The libraries were then screened for the ability to productively deliver siRNA to a HeLa cell line that stably expressed both firefly and Renilla luciferase (Fig. 3B). Cells were treated with firefly luciferase-targeting siRNA(siLuc)-nanoparticle complexes and the ratio of firefly to Renilla luciferase expression was measured after 24 h. Reduction of only firefly luciferase demonstrates noncytotoxic specific silencing, whereas reduction in expression of both luciferase proteins indicates toxicity or other nonspecific effects. Following the modular HT approach, the complexes were formed in 96-well plates by simple mixing. Because the size, shape, and charge of the nanoparticles vary greatly in this library, we also evaluated them for pDNA delivery. Compared to siRNA, which is rigid and linear, pDNA is a few hundred times longer, circular, and more flexible.

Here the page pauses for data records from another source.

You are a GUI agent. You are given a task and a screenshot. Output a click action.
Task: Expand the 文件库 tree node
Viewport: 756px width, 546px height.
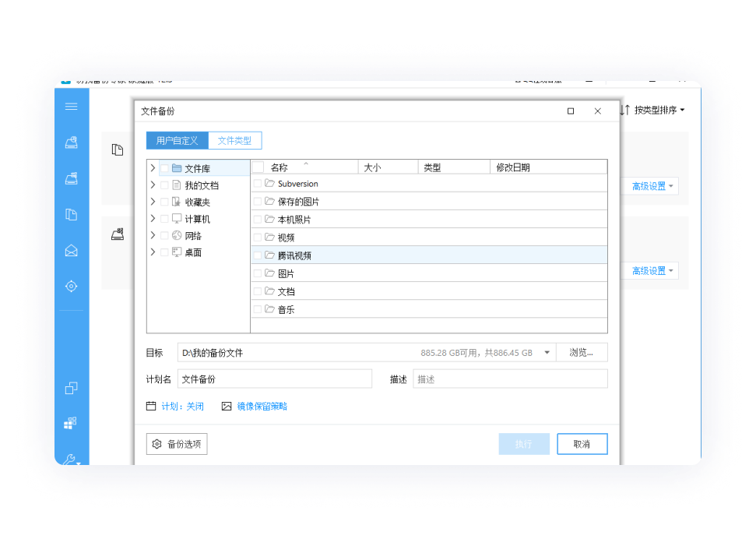tap(153, 168)
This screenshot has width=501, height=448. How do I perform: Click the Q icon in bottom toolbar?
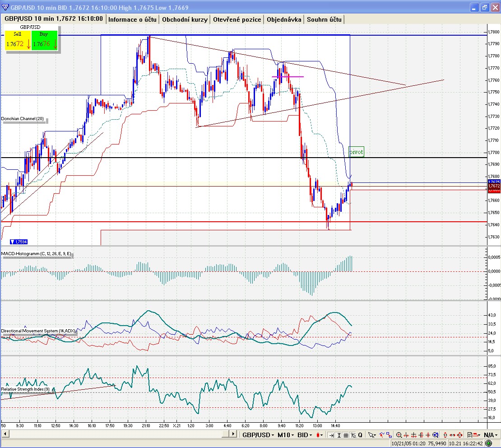[360, 435]
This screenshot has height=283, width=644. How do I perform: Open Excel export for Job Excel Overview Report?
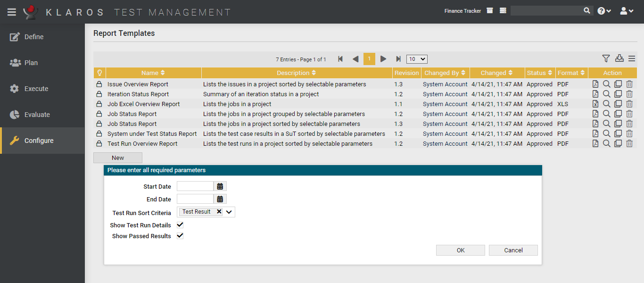(595, 104)
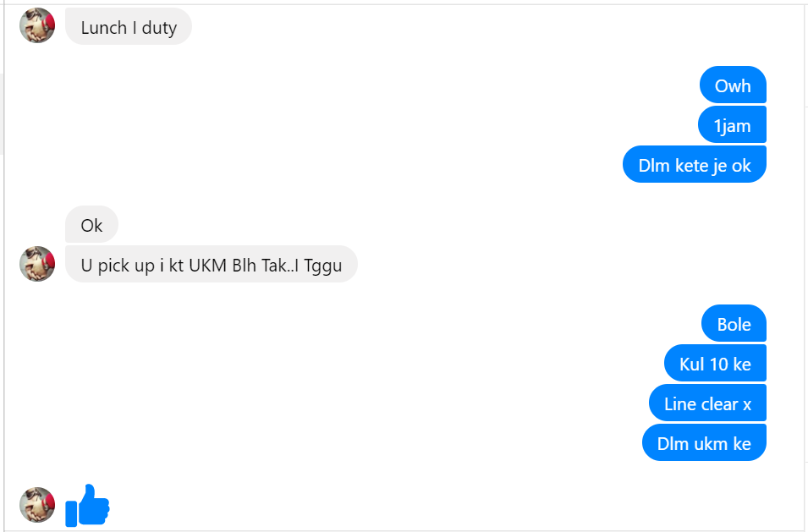Image resolution: width=808 pixels, height=532 pixels.
Task: Click the blue thumbs-up like sticker
Action: (88, 505)
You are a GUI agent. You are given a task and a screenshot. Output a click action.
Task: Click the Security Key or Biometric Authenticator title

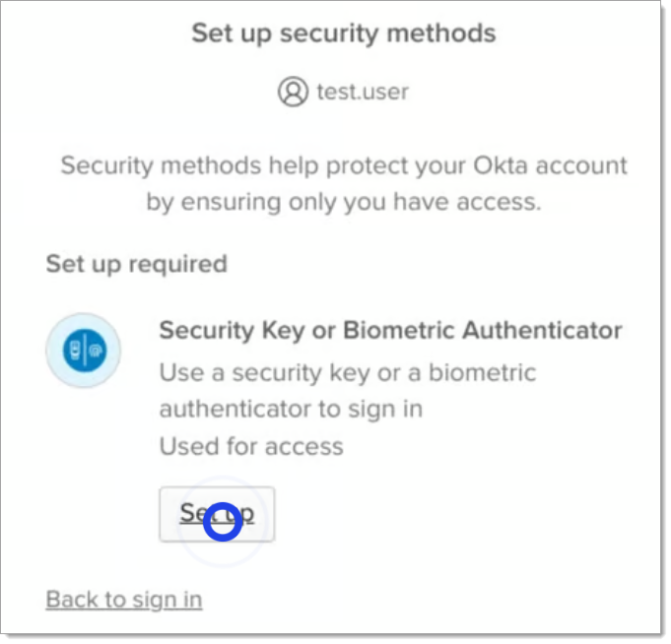pyautogui.click(x=390, y=330)
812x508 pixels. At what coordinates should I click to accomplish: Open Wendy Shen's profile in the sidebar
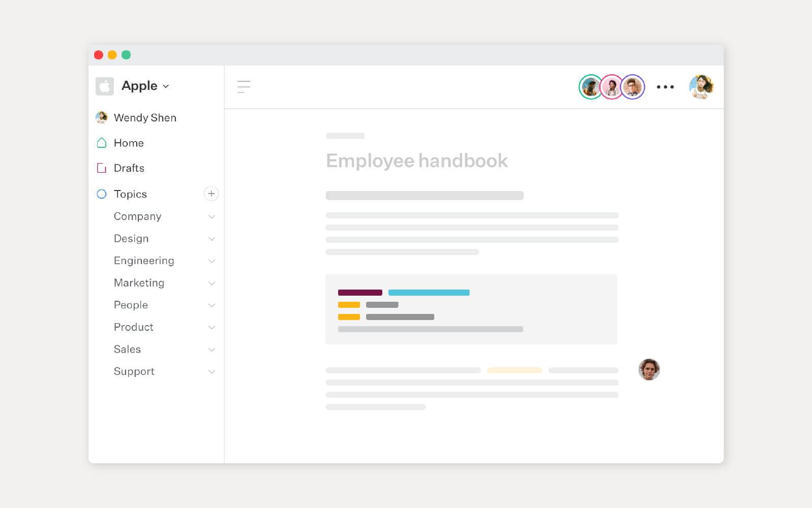[x=145, y=118]
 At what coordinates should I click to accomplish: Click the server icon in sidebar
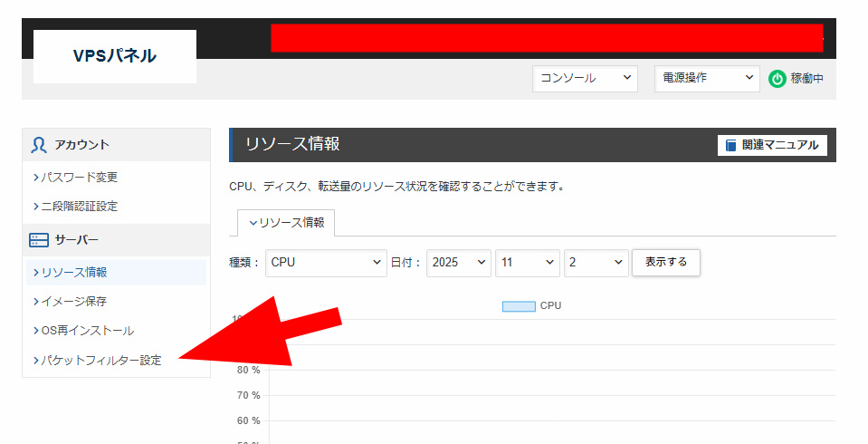coord(39,240)
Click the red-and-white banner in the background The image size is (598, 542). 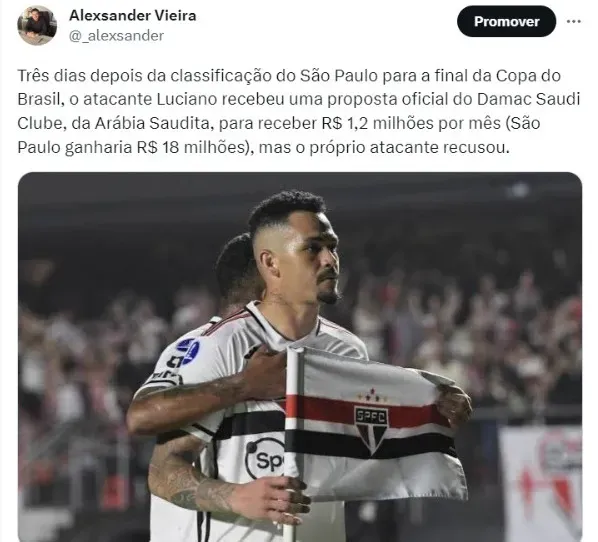pos(541,482)
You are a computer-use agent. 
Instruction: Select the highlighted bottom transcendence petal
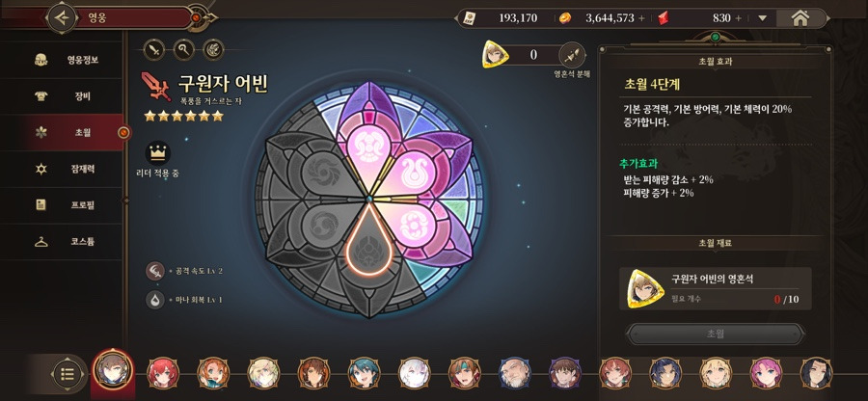click(x=368, y=241)
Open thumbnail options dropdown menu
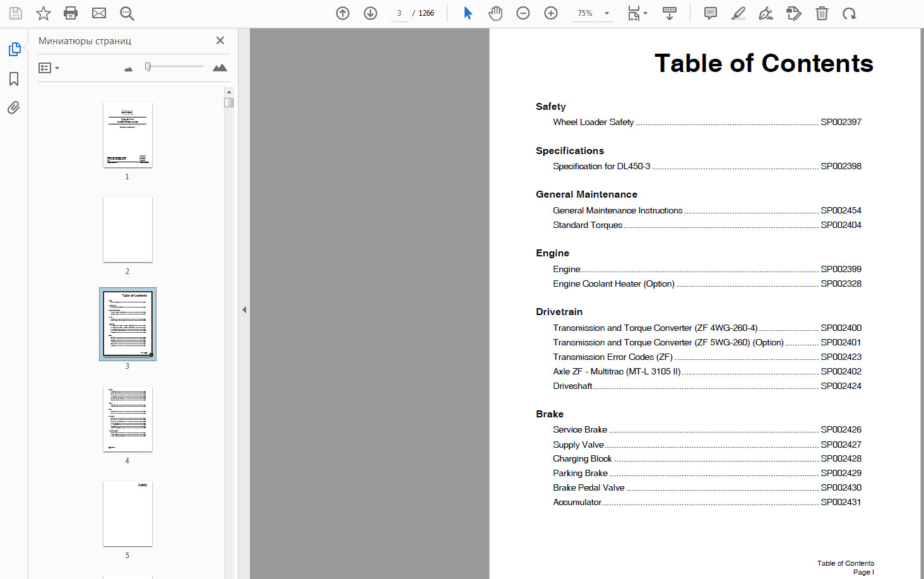924x579 pixels. (x=49, y=68)
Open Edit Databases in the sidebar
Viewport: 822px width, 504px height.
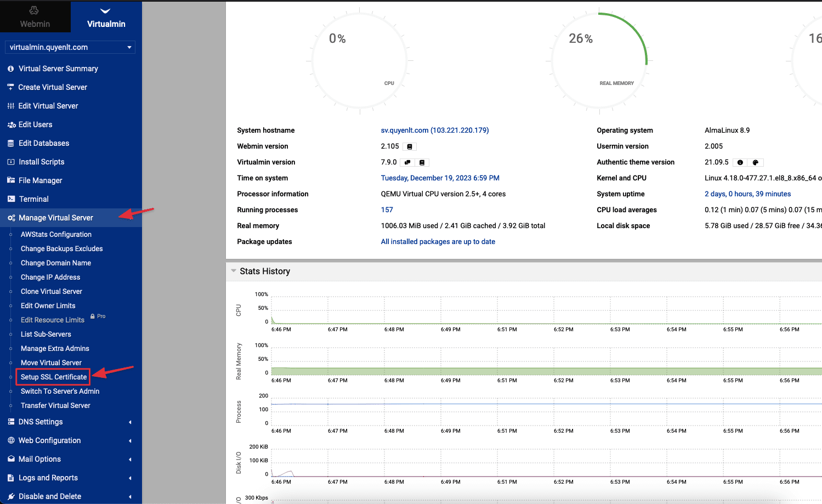[44, 143]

HeLa cells were transfected with pDNA coding for luciferase, and luciferase activity was measured after 24 h (Fig. 3C).

When considering the maximum siRNA knockdown for one amine core across all block copolymers, those nanoparticles that were expected to increase in charge as the pH drops with the transition from outside to inside of the endosome were more likely to effectively deliver siRNA. We modeled the microspecies pKas of the GMA-amine products in the core of the nanoparticles, estimating the relative buffering capacity that may be involved in endosomal escape (Table S2). The model system calculations suggest that 62 of the 102 amines will not gain charge during the expected drop in pH within the endosomal compartment. The remaining 40 amines are expected to exhibit buffering. Across all block types, 80 different amines enabled > 30% luciferase silencing in vitro. Considering only the criteria used to segregate buffering from nonbuffering amines, a significantly higher proportion of the modeled buffering amines (77%) are represented amongst the effective group than nonbuffering amines (14%) (Fig. S1).

Analysis of the results also revealed several trends regarding the block copolymer structure in nanoparticles capable of delivering siRNA in vitro. Considering nanoparticles with POEOMA shells (blocks A–J), nanoparticles formed from block C showed the highest knockdown. This was likely due to an optimal block ratio with a short POEOMA block [degree of polymerization (DP) 12] and a longer glycidyl methacrylate (GMA) block (DP 135). Block D, which also had a higher weight fraction of PGMA, demonstrated effective knockdown, although it was less capable of delivering pDNA. In contrast, nanoparticles formed from block H, which possessed a lower weight fraction of POEOMA (DP 48) compared to PGMA (DP 17) were unable to deliver siRNA or pDNA. This trend of weight fraction is likely related to resulting charge density, particle formation, and to surface PEO presentation. J had a long GMA block that resulted in some macroscopic gelation. F, which was a poorly formed block copolymer with high polydispersity, was not effective, suggesting that defined block architecture is important for nanoparticle formation. Many G nanoparticles could deliver siRNA due to their less dense core (via copolymerization of 2-hydroxyethyl methacrylate) but were not superior to the best nanoparticles formed from C. Nanoparticles formed from cationic blocks (H and M) and anionic blocks (K and L) did not effectively deliver siRNA. Some nanoparticles formed from I could deliver siRNA but not pDNA, possibly due to the shorter lengths of the blocks and correspondingly smaller size of the nanoparticles. The opposite trend was also observed, where some nanoparticles with a zwitterionic shell (N) or a hydrophobic shell (O) could deliver pDNA but not siRNA. To a small extent, a few nanoparticles with anionic shells (K and L) mediated transfection of pDNA; however, the anionic nanoparticles were largely ineffectual.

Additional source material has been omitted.